Mulai dari surat pernyataan masing-masing terpidana, putusan dari Pengadilan Negeri Cirebon, hingga keterangan dari sejumlah saksi baru.
“Banyak sekali bahkan saksi baru yang menguatkan bahwa apa yang disampaikan Aep dan Dede itu patut diduga tidak benar makanya kita minta diuji,” tuturnya.
Diketahui, sosok Aep sendiri merupakan pekerja pencucian kendaraan yang menjadi salah satu saksi di kasus Vina.
Keterangan Aep tercatat dalam berita acara pemeriksaan (BAP) oleh Iptu Rudiana yang merupakan ayah dari Eky.
Pada saat kejadian itu, Aep mengaku sedang berada di tempatnya bekerja dan melihat detik-detik Vina dan Eky melintas di depan warung tempat para terpidana sedang berkumpul.
Seperti diketahui, kasus pembunuhan Vina di Kota Cirebon kembali mencuat setelah film yang diadaptasi dari kasusnya, “Vina: Sebelum 7 Hari”, dirilis dan menjadi perbincangan hangat.
Kasus ini sejatinya terjadi pada tahun 2016, ketika Vina diperkosa dan dibunuh oleh sejumlah anggota geng motor.
Dalam kasus ini, polisi telah menangkap 8 dari 11 pelaku.
Tujuh di antaranya dijatuhi hukuman penjara seumur hidup, yakni Rivaldi Aditya Wardana, Eko Ramadhani, Hadi Saputra, Jaya, Eka Sandi, Sudirman dan Supriyanto.
Sementara, satu terpidana lainnya yaitu Saka Tatal yang dijatuhi hukuman 8 tahun penjara.

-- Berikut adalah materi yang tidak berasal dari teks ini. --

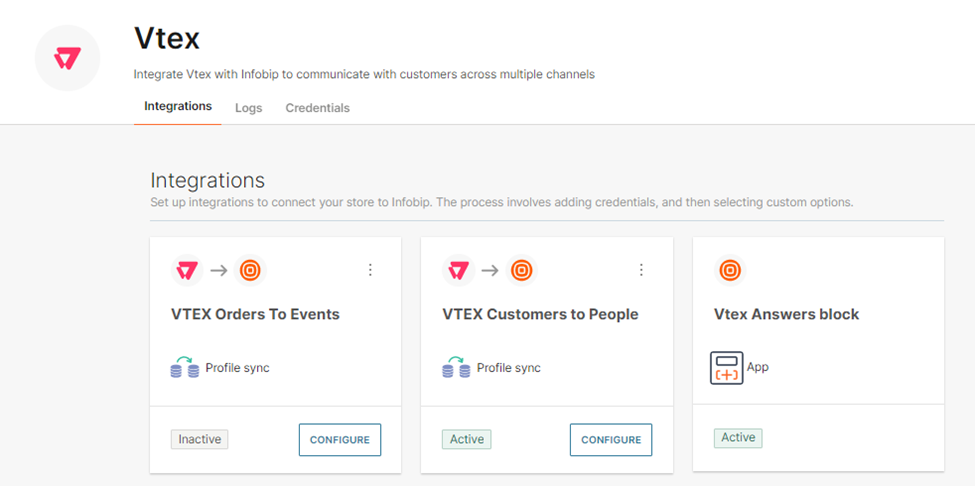This screenshot has width=975, height=486.
Task: Click Inactive status badge on Orders To Events
Action: [x=199, y=439]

Setelah delapan tahun, satu DPO atas nama Pegi Setiawan alias Pegi Perong ditangkap polisi pada Selasa (21/5/2024) malam.

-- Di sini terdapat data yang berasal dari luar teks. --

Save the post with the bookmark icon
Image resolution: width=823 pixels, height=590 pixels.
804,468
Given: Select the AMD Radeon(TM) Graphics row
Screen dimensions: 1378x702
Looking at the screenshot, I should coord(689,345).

Adapun Pegi ditangkap di kawasan Bandung, Jawa Barat. Selama pelariannya, Polisi mendapat informasi sementara jika Pegi bekerja sebagai buruh bangunan di Bandung.
Namun, sejalan dari situ, dua orang yang masuk daftar pencarian orang (DPO) bernama Andi dan Dani dinyatakan tidak ada dan dihapuskan.